第238話 【真珠】『愛の歌』


「ブラームスの『愛の歌』――チェロと合わせるなら71?」


「ああ……」


 貴志は何故か、少し不機嫌そうだ。


「貴志? どうしたの?」


「この曲は――」



 わたしの問いに 無意識に答えようとした貴志――けれど、彼は我に返った途端、「いや、何でもない……気にするな」と黙ってしまった。



「それよりも、お前は穂高と何があったんだ?」


 話題を変えるように貴志が問うた。

 わたしの様子を見て、ずっと気になっていたのだろう。


 一瞬言葉に詰まりはしたが、ここ最近ずっと考えていたことを含めて返答する。



「詳しくは後で話す。でも、いつかは、お兄さまにも話そうと思っていたことだから……わたしの秘密を――」



 小声で伝えると「『伊佐子』の件か?」と貴志が耳元で囁いた。

 わたしは貴志の目を見て首肯する。



 そう――わたしが高校生になる前に、家族の中で兄にだけは『真実』を話そうと思っていたのだ。



「そうか……わかった……」


 貴志はそう呟くと、それ以上のことを訊ねてこなかった。



          …



 グランドピアノのセッティングを終えた紅子は、鍵盤のタッチを確かめるように指慣らしを始める。


 貴志は音楽ルームに運んであったチェロケースから楽器を取り出すと、次いで弓を張った。

 ホースヘアーに松脂まつやにを塗った彼は、紅子に合図を送りA音をもらうと、素早く調弦を済ませる。



 翔平も飛鳥も、一言も喋らない。

 神林姉弟は、そろって貴志と紅子の動きを逃すまいと、固唾をのむようにして見守っていた。

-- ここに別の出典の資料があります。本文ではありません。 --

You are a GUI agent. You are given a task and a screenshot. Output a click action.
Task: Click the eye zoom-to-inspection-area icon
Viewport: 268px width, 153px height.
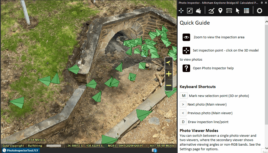click(x=186, y=37)
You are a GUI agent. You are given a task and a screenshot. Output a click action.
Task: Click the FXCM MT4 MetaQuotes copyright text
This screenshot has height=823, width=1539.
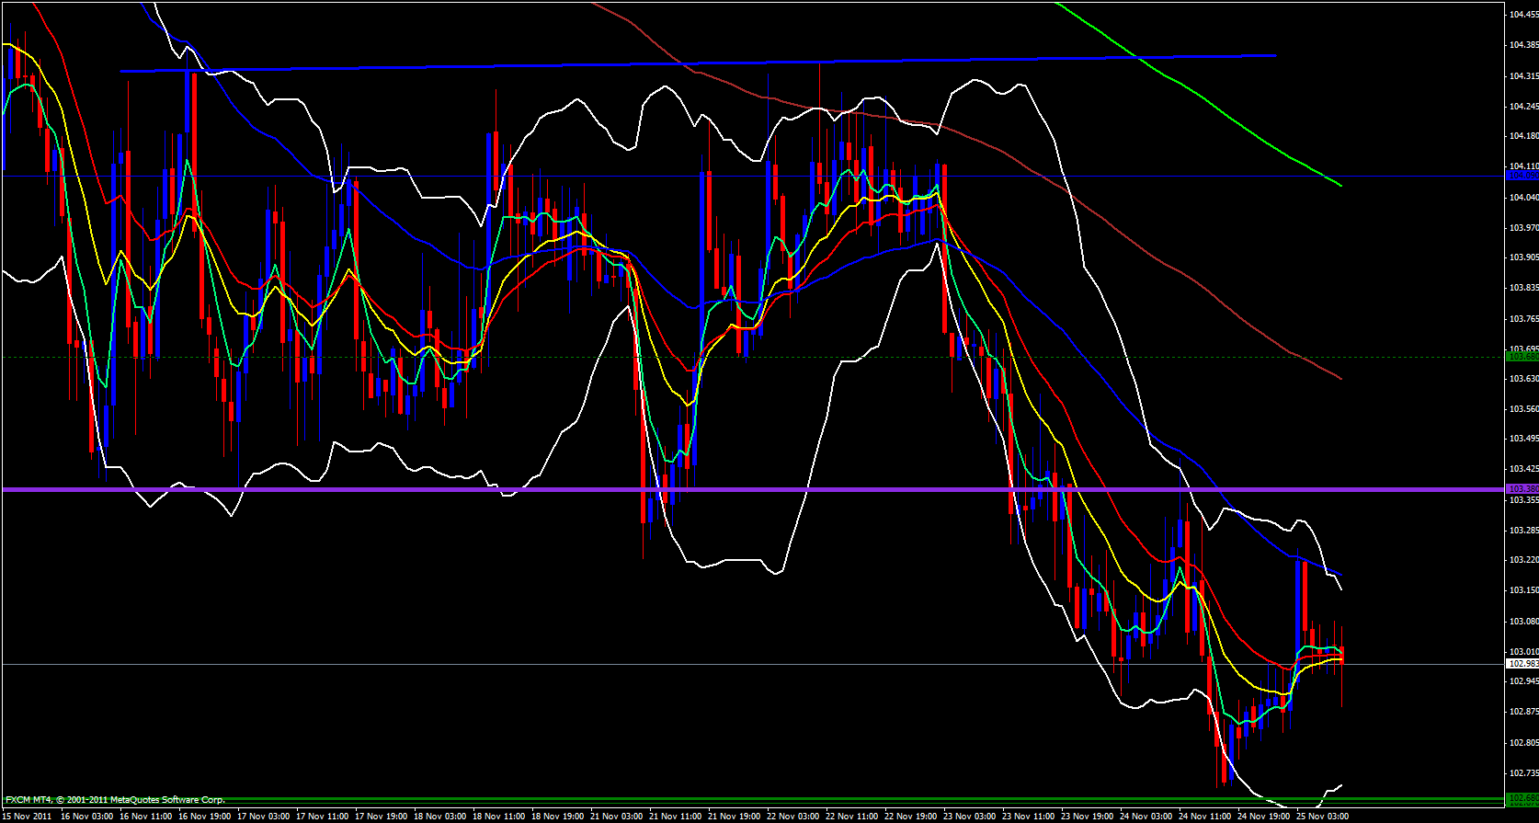[115, 800]
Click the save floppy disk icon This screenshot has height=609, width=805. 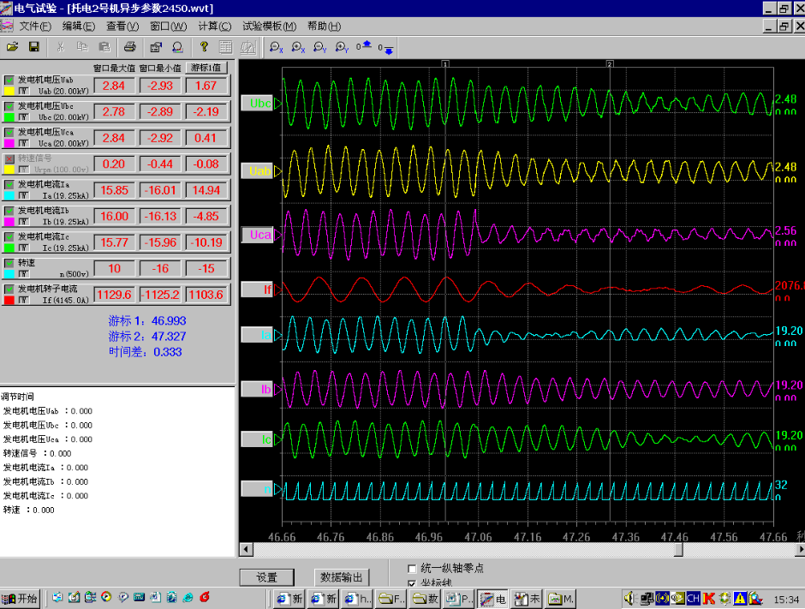click(34, 46)
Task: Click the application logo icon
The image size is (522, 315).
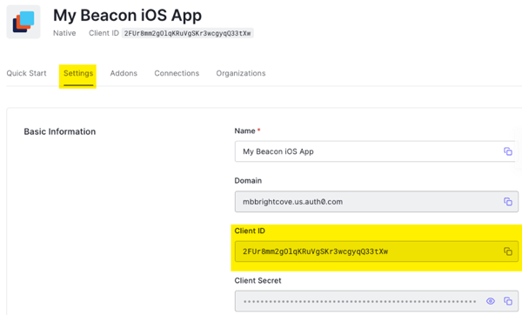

 紅子が椅子の高さを再調整し終えた頃、貴志の指慣らしも完了した。

 二人の準備が済んだことで、演奏の態勢が整えられたようだ。




 貴志とアイコンタクトをとった紅子の顔つきが変わり、長く美しい指が舞うようにしてピアノに降ろされる――


 天上の音色を紡ぐその指先が、白と黒の鍵盤に吸い込まれ、優しく穏やかな温もりを生み出した。



 虫の居所の悪かった貴志だが、紅子の紡ぐ音色に観念したように溜め息をつき、少し複雑な笑顔を見せる。


 紅子のピアノの音は、彼の不機嫌さを吹き飛ばすほど、慈愛に満ちていたようだ。




 先日の二人が演奏した『リベルタンゴ』とは趣の違う、愛情溢れる旋律の帯が、流れるように室内に広がっていく。




 アップボウで入る初音――ヴィブラートをきかせたチェロの深い音色が、まるで愛しい人へ問いかけけるような調べを奏で、ピアノの音色に彩を与えるが如く折り重なる。


 紅子も貴志の音色を聴き、フッと優しく笑った。




 わたしは目を閉じ、二人の織りなす『愛の歌』に聴き入る。




 浮かび上がる情景は――ゆるやかな時間の流れる、初夏の昼下がり。



 花々がほころぶ野原を進み、木漏れ日の注ぐ森の入り口を散策する一組の男女。


 

 平和で満ち足りた時間を過ごし、見上げれば木々の隙間からは青空がのぞく。


 梢からは、仲睦まじく語り合う小鳥のさえずりが届き、足元には色とりどりの花が咲き乱れる。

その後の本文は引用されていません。